The facts are hard to look at. Attrition from doctoral programs in the arts and sciences stands at about 50%. Median graduate student debt is tens of thousands of dollars, and rising. Time to degree ranges from over seven years in the sciences, to over nine years in the humanities. Tenure-track professorships have been scarce for as long as any of us have been in the profession, but they’re so rare now that it’s a cause for celebration whenever anyone gets one.
Most students start graduate school with the idea that they want to become professors. Most will not attain this goal. What is an adviser to do in light of this fact? Some students decide during graduate school to pursue careers outside of academia after they get their degrees. Some choose to leave before they finish. How should we advise these students? For those who are lucky enough to get them, most full-time college teaching jobs are 1) not professorships anymore; and 2) at teaching-intensive rather than research-intensive institutions. Yet the graduate school curriculum (including the dissertation) typically centers on the skill set that is appropriate for work at a research university.

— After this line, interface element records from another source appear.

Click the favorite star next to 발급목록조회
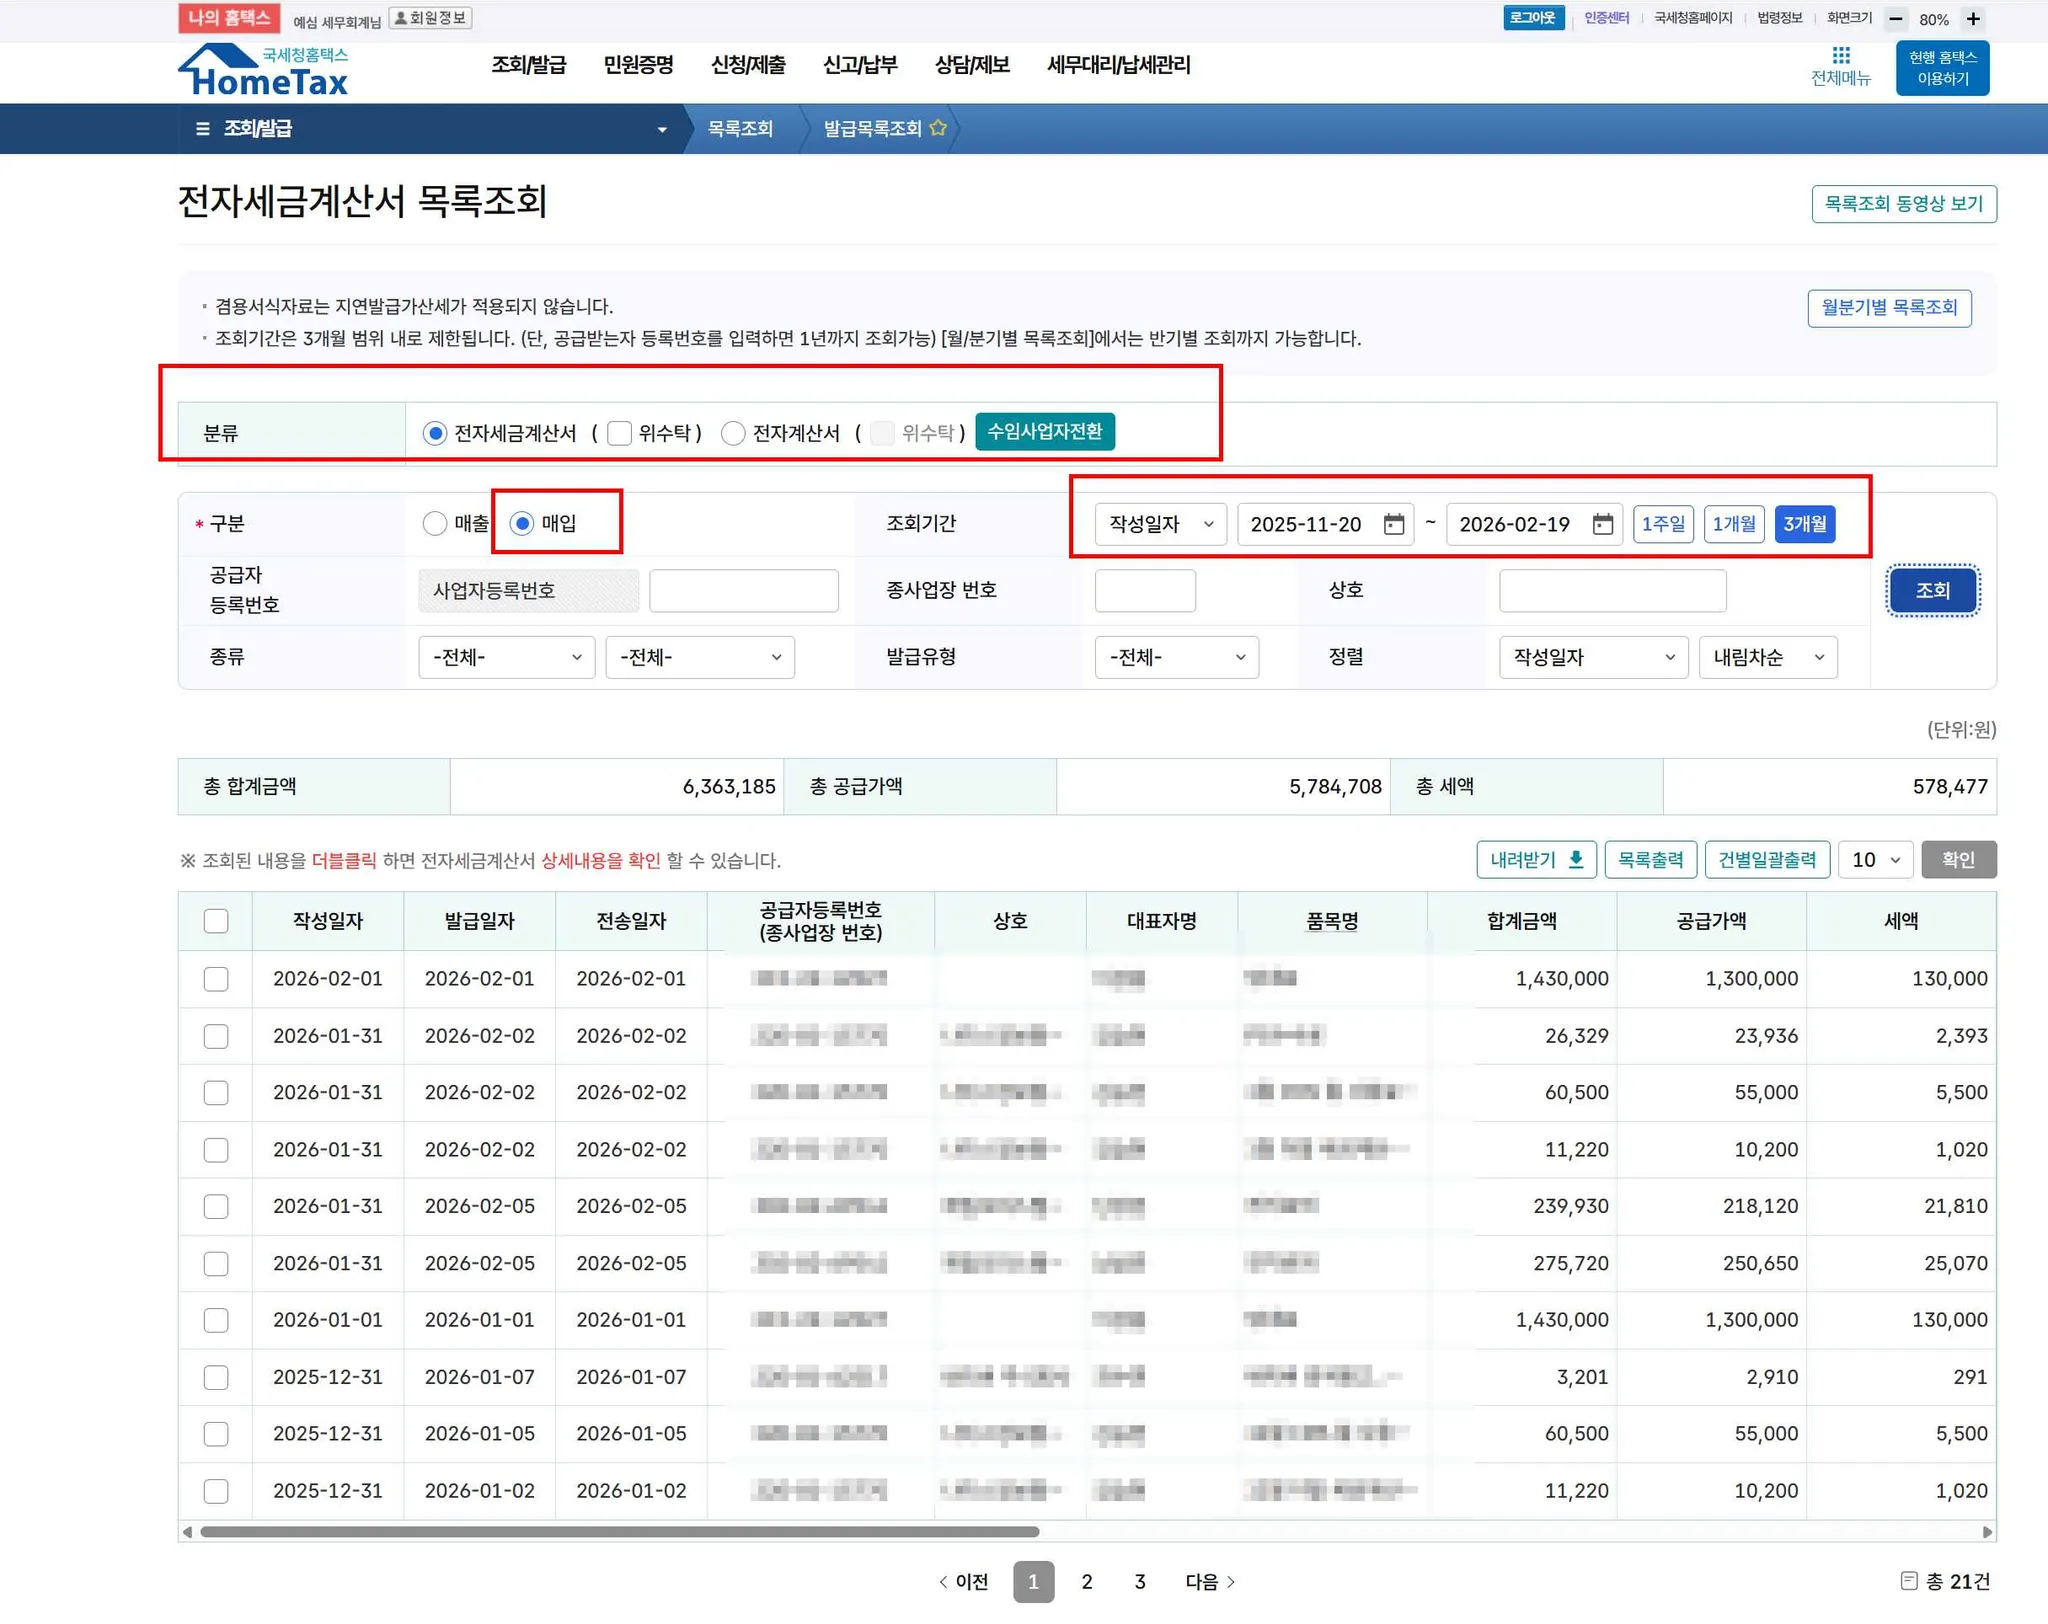 (938, 128)

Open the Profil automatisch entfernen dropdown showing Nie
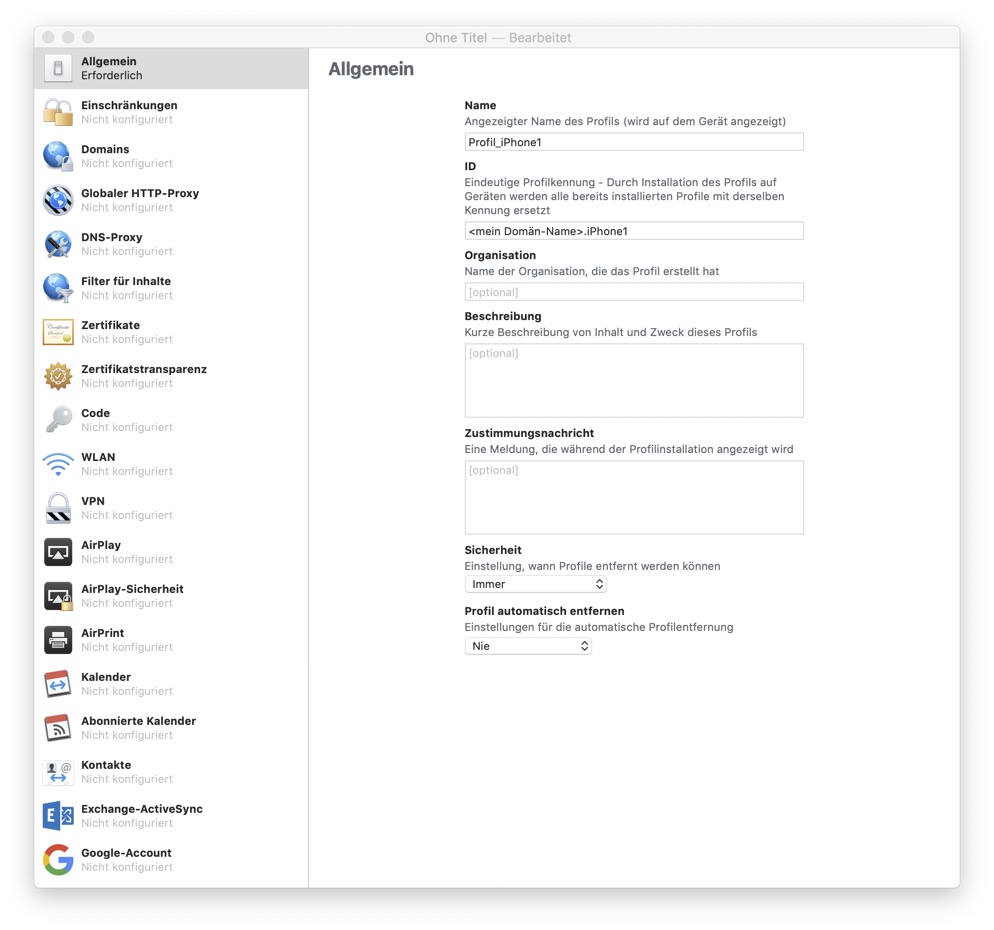pyautogui.click(x=528, y=645)
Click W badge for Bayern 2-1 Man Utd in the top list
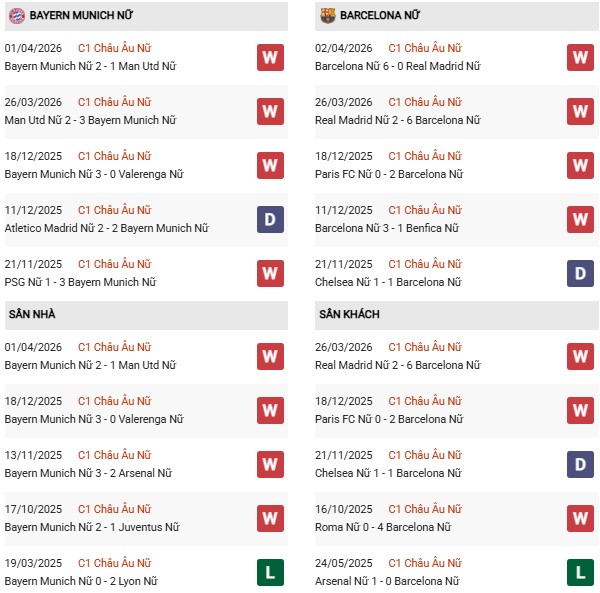 (x=269, y=57)
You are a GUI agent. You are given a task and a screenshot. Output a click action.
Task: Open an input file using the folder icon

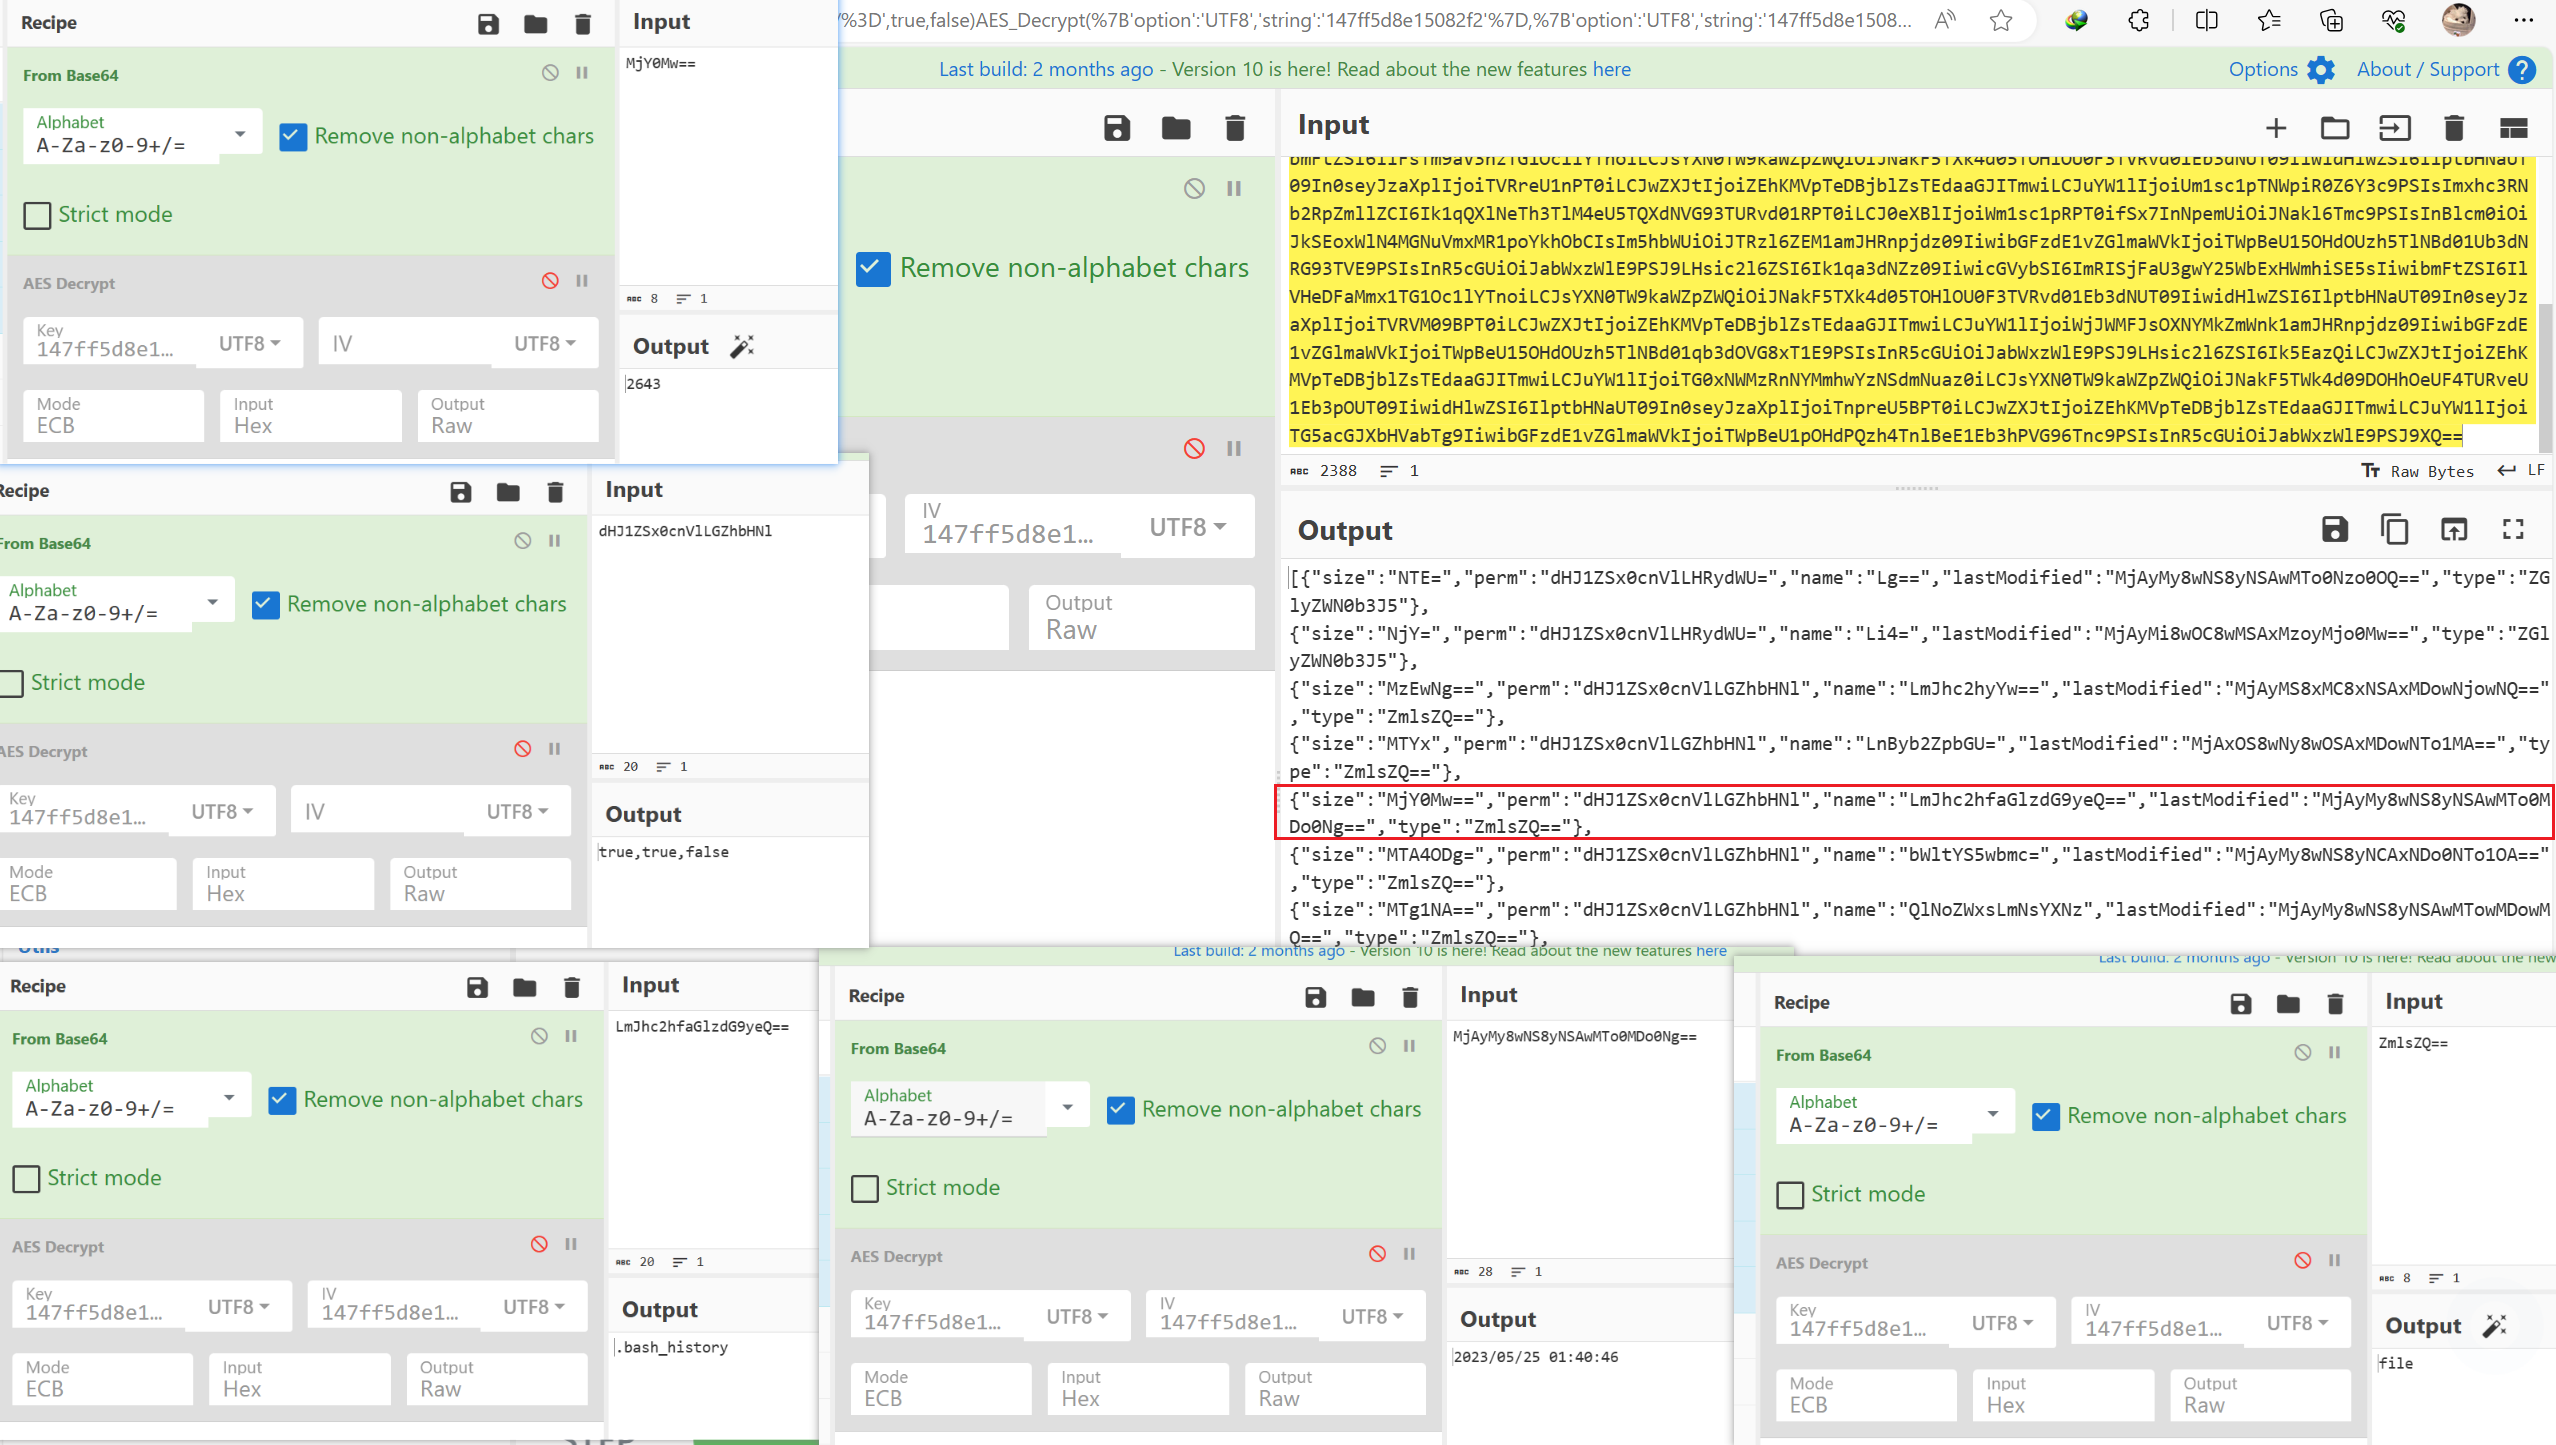pos(2336,128)
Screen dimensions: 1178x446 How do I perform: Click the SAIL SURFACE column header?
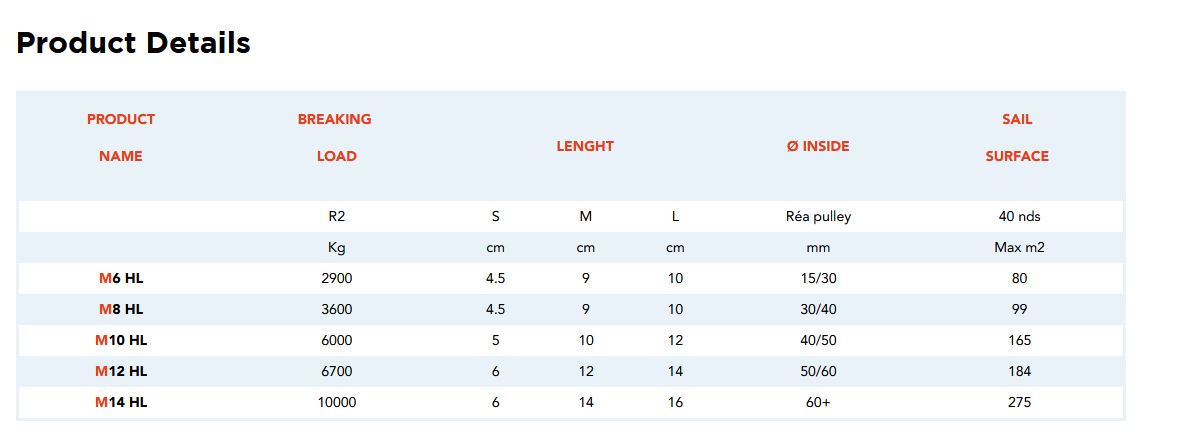(1017, 137)
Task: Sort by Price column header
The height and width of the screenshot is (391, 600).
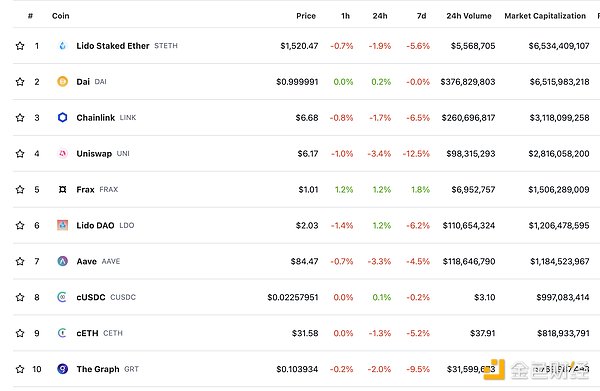Action: click(306, 16)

We have to change, but how? We must renovate our practice by thinking of these employment problems as teaching problems--and then adjust our teaching to meet them. (Advising is part of graduate teaching, perhaps the most important part.) How long should a PhD take? That's a question we have to answer in relation to the realities that face our students. What should the dissertation look like going forward? Should it change to fit our new surroundings? Are graduate students apprentices, or term laborers? Should the answer affect how we teach them?